The Software Industry is closely following legislation in California that, if passed, could have a huge impact on Gig workers and the software companies that rely on them.
The legislation at issue is AB 5, which would codify and expand the California Supreme Court’s recent decision in Dynamex Operations v. Superior Court (2018) 4 Cal. 5th 903. The text of the proposed legislation is available here.
According to The Intercept, the bill was sponsored by Lorena Gonzalez, a Democratic assemblywoman from San Diego. The Intercept reports that that California is losing an estimated $7 billion in payroll tax annually due to the misclassification of employees as independent contractors, so the state is eager to close the loophole.
Obviously, Uber and Lyft, directly oppose the legislation, since it would directly impact their current Gig worker business model. In fact, The Los Angeles Times has reported that Uber and Lyft have actually paid drivers to organize protests against the legislation.
For Uber and Lyft, the obvious concern is that the passage of AB-5 in California could prompt other states to pass their own versions of the legislation, or even, that similar legislation could be passed at the federal level, which could potentially expand the impact of the legislation far beyond the borders of California.
Both The Intercept and The Los Angeles Times are reporting that Uber and Lyft have each warned investors of this potential risk in recent regulatory filings. Indeed, an investment publication, Investorplace, warns that the passage of the bill will have a very detrimental impact on both companies.

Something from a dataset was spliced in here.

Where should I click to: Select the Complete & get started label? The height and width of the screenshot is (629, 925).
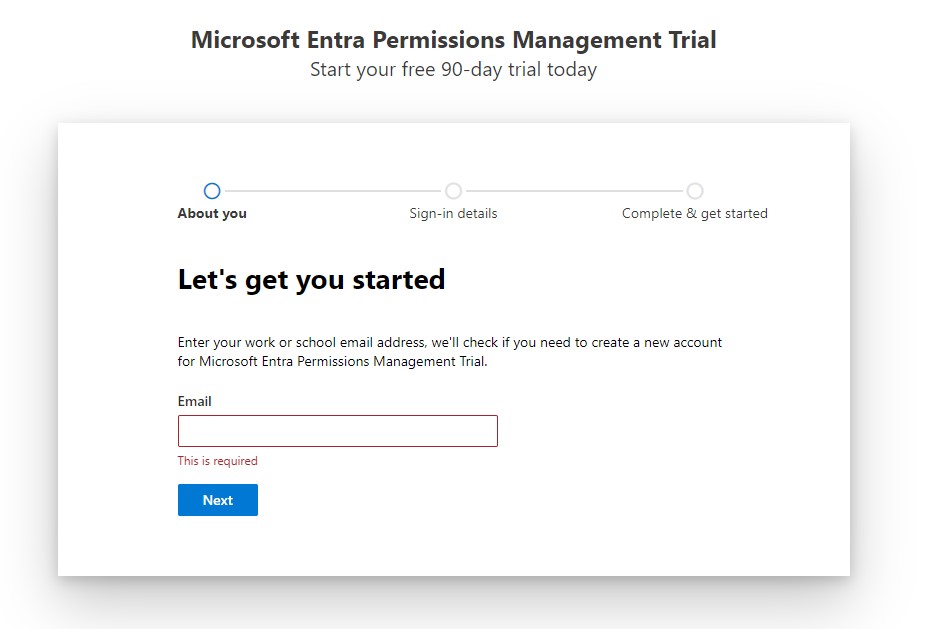pyautogui.click(x=695, y=213)
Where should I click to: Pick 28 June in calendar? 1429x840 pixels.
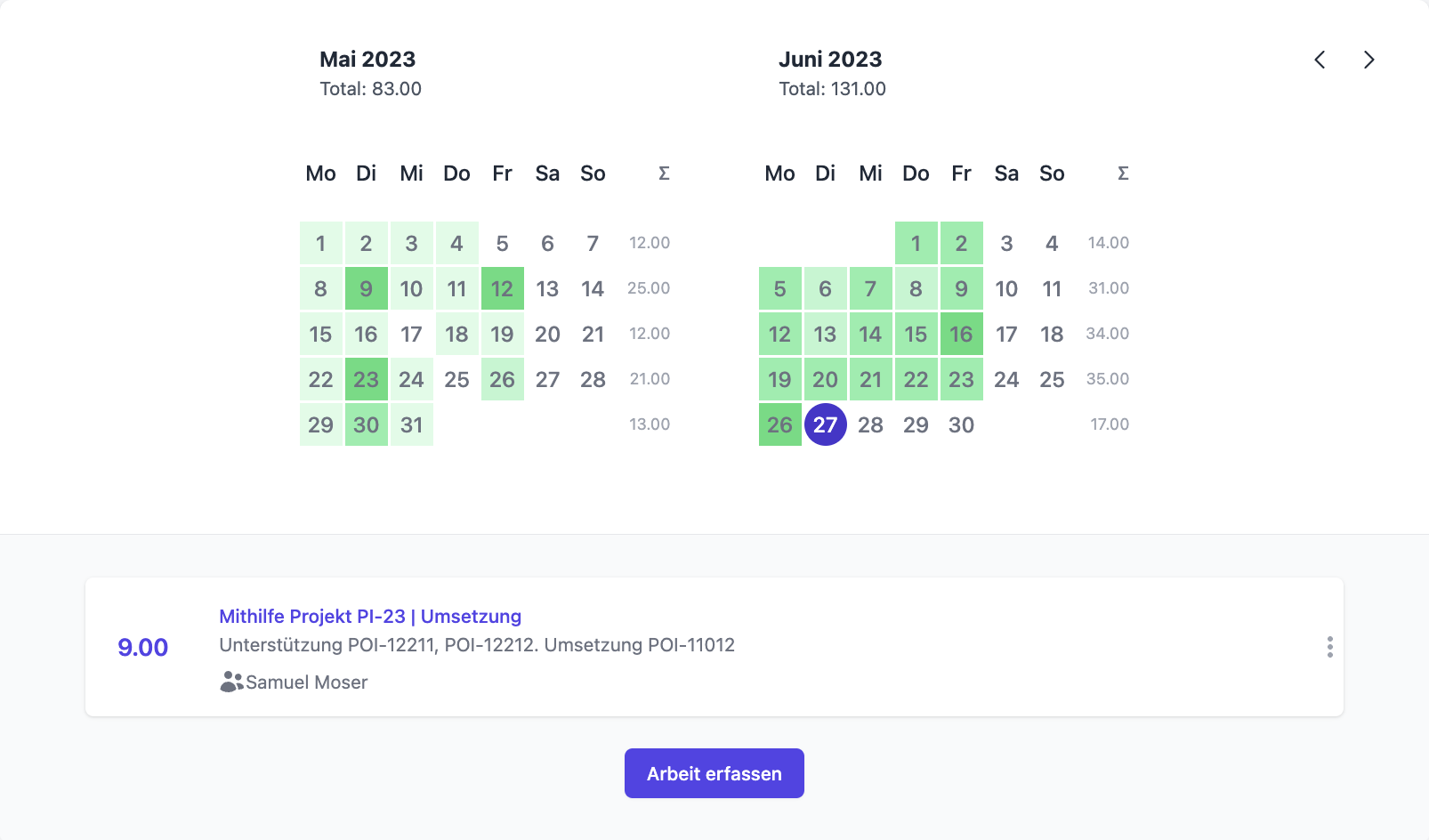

The bottom line is that software companies who have built business models around the Gig worker model may soon be forced to either cease operations in California or, alternatively, to change their models for the state, if AB-5 is passed and signed into law, so if your company has been developed around this model or you are building a company relying on this model, you will want to follow this legislation closely as it moves through the California legislature. The Silicon Valley Software Law Blog will continue to track the developments on this legislation.